■ What you have to do
The entries are to be written out word for word, with their images left out.

■ Entries provided
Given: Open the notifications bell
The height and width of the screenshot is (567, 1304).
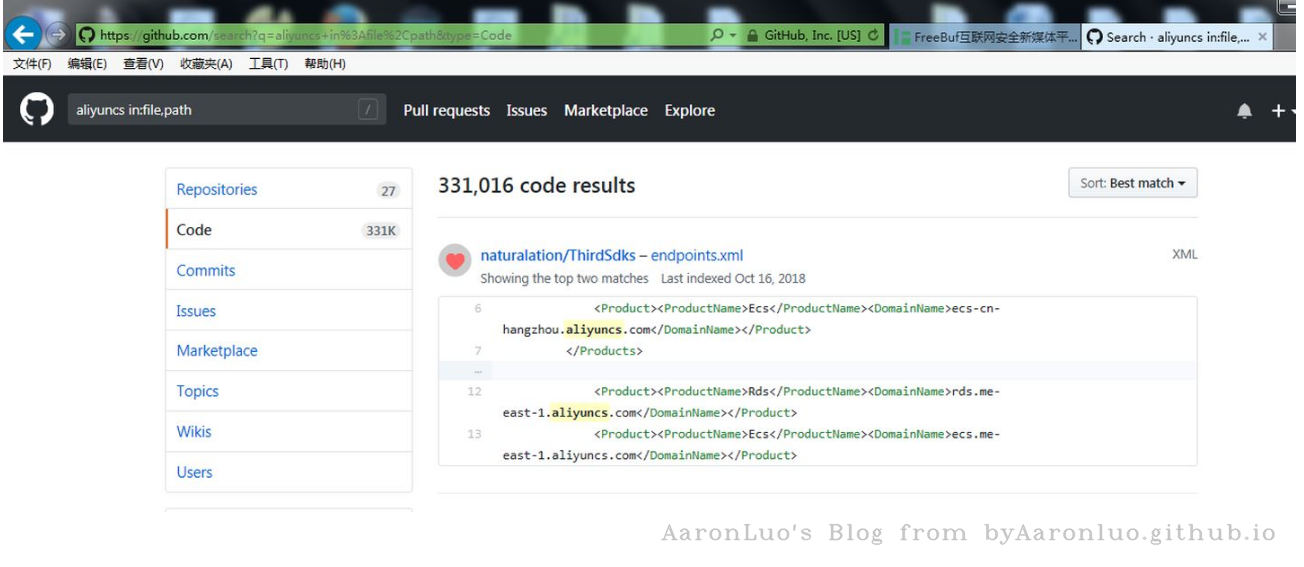Looking at the screenshot, I should tap(1244, 111).
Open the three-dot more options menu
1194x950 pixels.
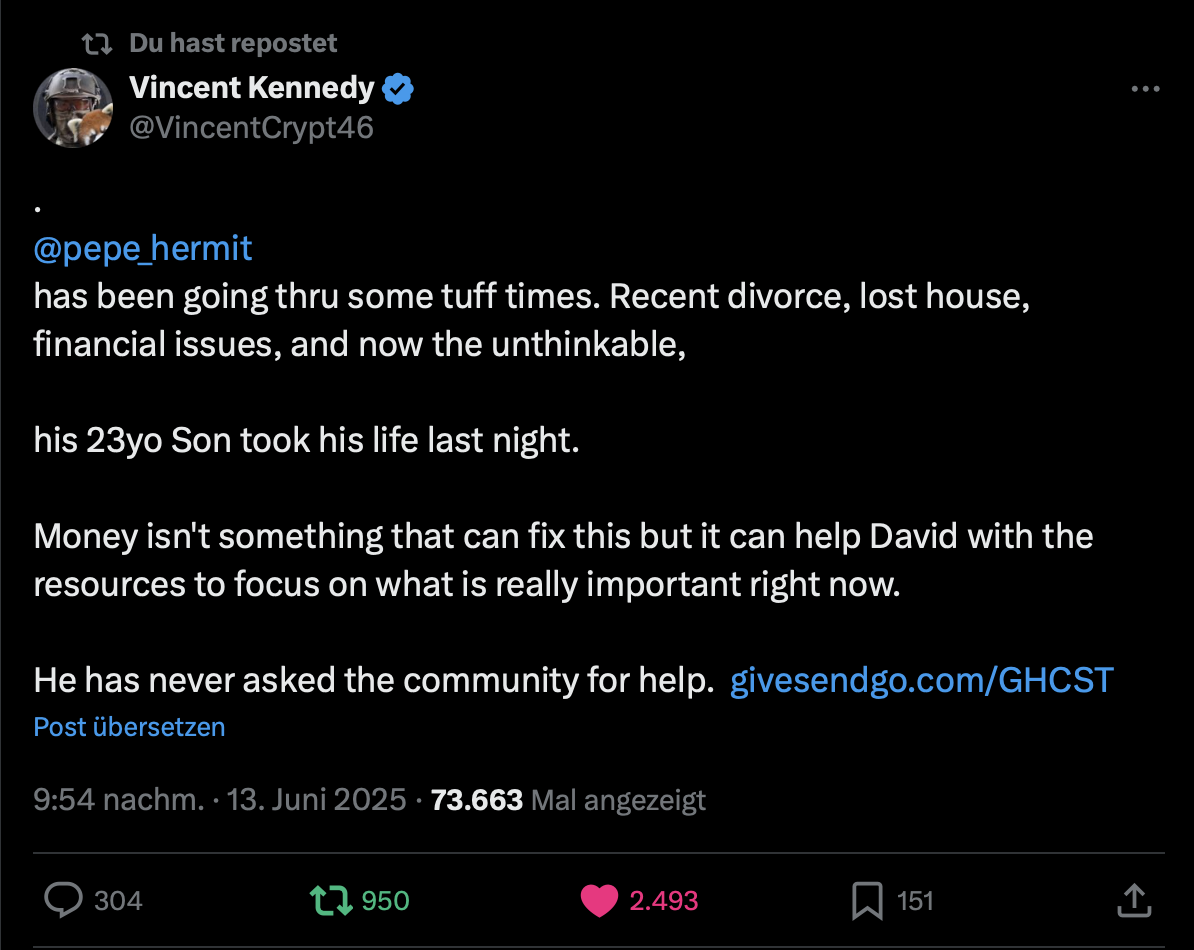(1145, 89)
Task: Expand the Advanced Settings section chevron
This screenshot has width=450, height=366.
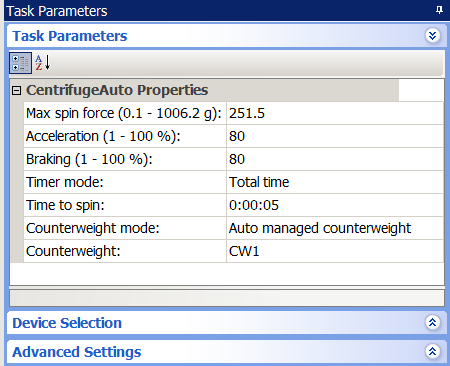Action: pyautogui.click(x=433, y=351)
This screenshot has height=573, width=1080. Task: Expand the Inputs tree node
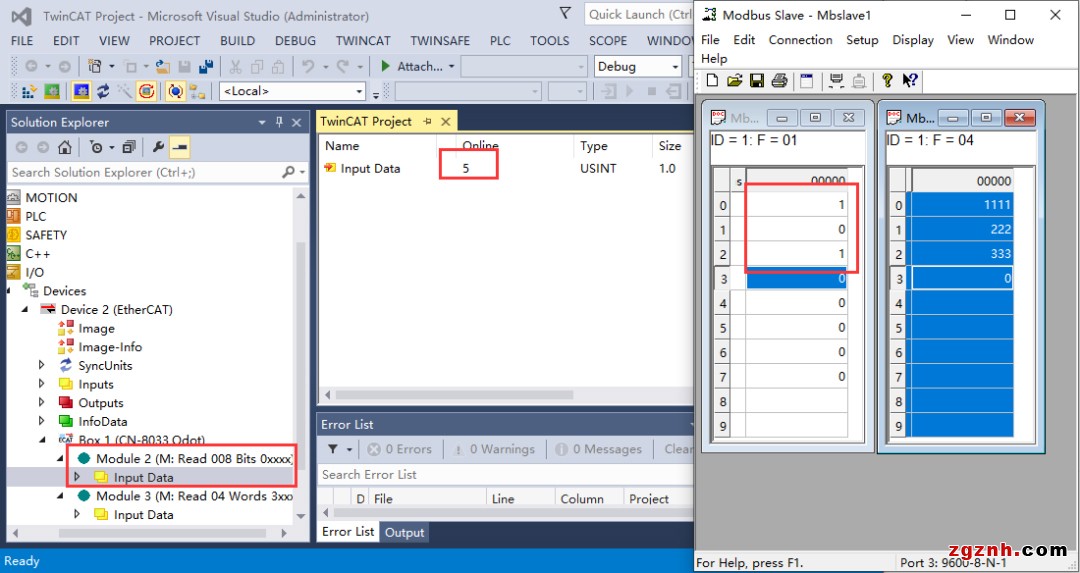click(x=42, y=384)
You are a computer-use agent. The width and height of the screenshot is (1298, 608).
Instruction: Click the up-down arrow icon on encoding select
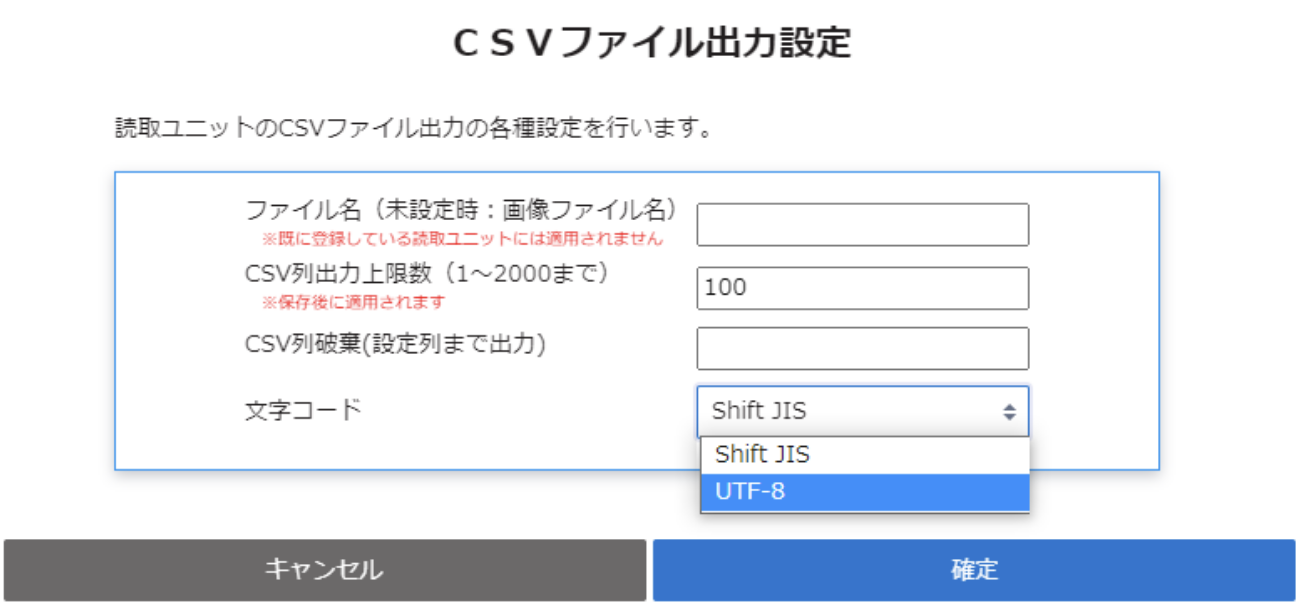(1009, 412)
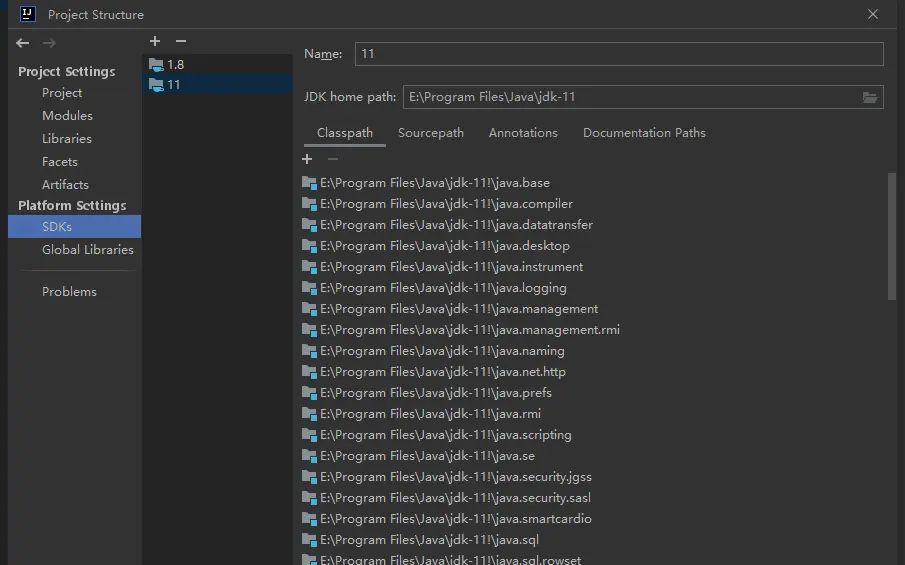The height and width of the screenshot is (565, 905).
Task: Open Global Libraries section
Action: (87, 250)
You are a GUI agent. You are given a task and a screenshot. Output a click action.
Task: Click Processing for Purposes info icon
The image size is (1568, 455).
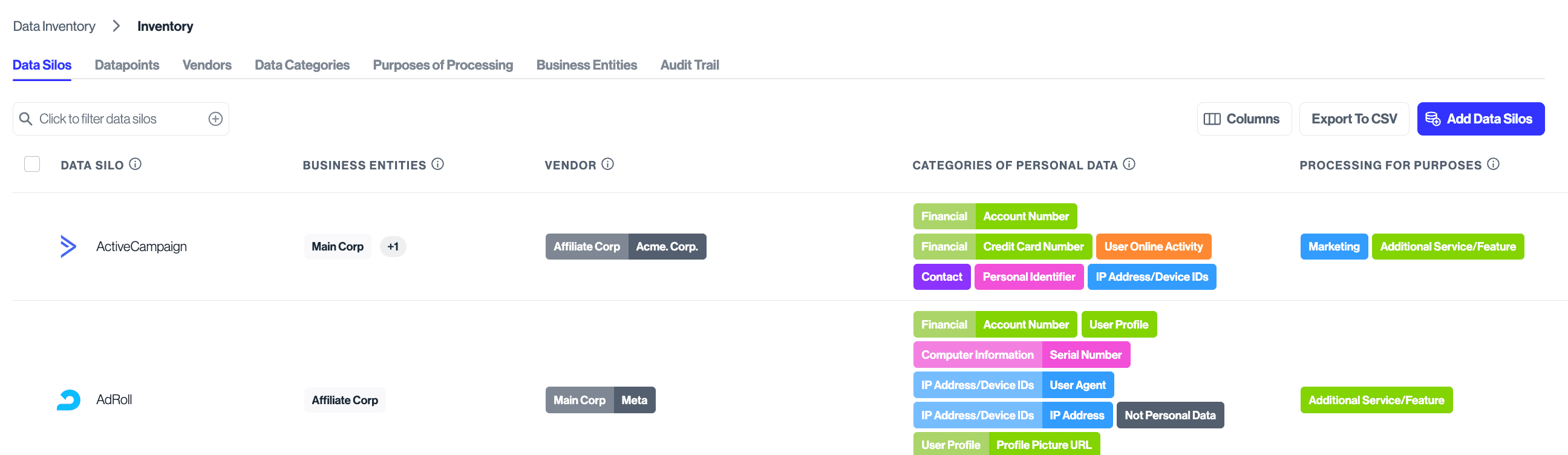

■ Task response
Given: Open the notifications bell
The height and width of the screenshot is (567, 1304).
Looking at the screenshot, I should tap(1244, 111).
Open the three-dot more options menu
1194x950 pixels.
(1145, 89)
Task: Expand the Advanced Settings section chevron
This screenshot has width=450, height=366.
Action: pyautogui.click(x=433, y=351)
This screenshot has height=573, width=1080. Task: Expand the Inputs tree node
click(x=42, y=384)
You are a computer-use agent. The width and height of the screenshot is (1298, 608).
Instruction: Click the up-down arrow icon on encoding select
(1009, 412)
The height and width of the screenshot is (565, 905).
Task: Open Global Libraries section
Action: (87, 250)
You are a GUI agent. You are given a task and a screenshot. Output a click action.
Task: Click Processing for Purposes info icon
The image size is (1568, 455).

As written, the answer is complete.